I very much enjoyed the contribution from Ruth Cadbury, who spoke eloquently about the difficulty of maintaining the visibility of the service, about some of the problems with security and about the locations of people who are willing to take on the service, which are not always the locations where, in an ideal world, we would wish the service to be transacted. She made those points very well.
Jim Shannon spoke eloquently about the issues in his constituency, but he got right to the nub of it when he spoke of the post office as a core part of village and rural life. He hit the nail firmly on the head. My hon. Friend Gavin Newlands spoke of the importance of a good and effective public transport network in ensuring continued access to the network, and he said that the service is beyond the diktats of market forces. Again, I heartily concur.
Let us look at some of the positive aspects of our post offices. A survey conducted in 2017 showed that 81% of respondents described the post office as important to them; 49% described it as very or extremely important and 97% described it as trustworthy—an unprecedented high figure. That shows the tremendous standing of the institution of the post office, which is not something that has been created in a marketer’s sketchbook. It is a reputation that has been built up over generations of much-valued service to individuals and communities, with a high-quality service at its very heart. The post office is at the heart of both urban and rural communities, and it has provided a universal service and common experience that we have come to value, wherever we are from.

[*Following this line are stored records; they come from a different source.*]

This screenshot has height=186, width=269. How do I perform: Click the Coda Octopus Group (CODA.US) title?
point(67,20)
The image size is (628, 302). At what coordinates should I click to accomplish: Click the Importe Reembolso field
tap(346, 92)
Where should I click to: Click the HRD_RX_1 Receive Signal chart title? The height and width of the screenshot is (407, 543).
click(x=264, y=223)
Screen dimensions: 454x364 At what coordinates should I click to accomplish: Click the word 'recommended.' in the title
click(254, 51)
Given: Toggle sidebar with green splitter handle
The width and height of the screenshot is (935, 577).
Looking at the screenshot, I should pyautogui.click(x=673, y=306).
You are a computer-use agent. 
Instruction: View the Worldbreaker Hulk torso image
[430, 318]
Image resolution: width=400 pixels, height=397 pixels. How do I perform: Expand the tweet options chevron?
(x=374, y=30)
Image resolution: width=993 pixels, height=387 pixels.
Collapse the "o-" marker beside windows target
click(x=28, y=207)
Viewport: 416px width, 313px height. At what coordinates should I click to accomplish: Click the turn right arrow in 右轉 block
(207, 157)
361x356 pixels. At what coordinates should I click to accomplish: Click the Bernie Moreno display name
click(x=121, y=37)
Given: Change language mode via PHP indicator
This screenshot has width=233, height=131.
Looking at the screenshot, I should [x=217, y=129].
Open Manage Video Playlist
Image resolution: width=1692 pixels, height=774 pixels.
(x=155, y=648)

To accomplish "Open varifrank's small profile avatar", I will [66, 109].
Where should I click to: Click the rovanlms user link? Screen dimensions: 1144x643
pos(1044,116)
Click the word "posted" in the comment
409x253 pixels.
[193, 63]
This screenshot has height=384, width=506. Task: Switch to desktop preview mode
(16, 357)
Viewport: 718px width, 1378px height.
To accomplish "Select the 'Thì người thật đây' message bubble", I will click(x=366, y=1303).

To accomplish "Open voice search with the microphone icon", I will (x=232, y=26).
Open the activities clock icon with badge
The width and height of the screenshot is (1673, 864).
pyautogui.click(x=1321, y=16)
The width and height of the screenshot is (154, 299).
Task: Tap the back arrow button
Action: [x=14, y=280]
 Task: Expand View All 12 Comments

We all understand that changes in the ways that people wish to access the services offered at post offices are inevitable. There is always a temptation to try to take everyone down the route of digital by default, regardless of whether we have the technological capability and sufficiency of broadband access, or the willingness or personal ability, to do that. We have to recognise that digital is not the default for many people, nor will it ever be. It should not be the default for accessing post office services, and we must not overlook the vital role that post offices provide not just to individuals, but to local businesses.
My hon. Friend the Member for Motherwell and Wishaw referred to economics 101 and the importance of the circular flow of cash. That is of particular importance as many banks retreat from our communities and, in many cases, the availability of ATMs in our communities is dramatically reduced. That retreat affects not only rural communities, but urban communities. Lack of access to cash is particularly felt in some of the less affluent urban communities, where the post office’s presence as a provider of cash is vital.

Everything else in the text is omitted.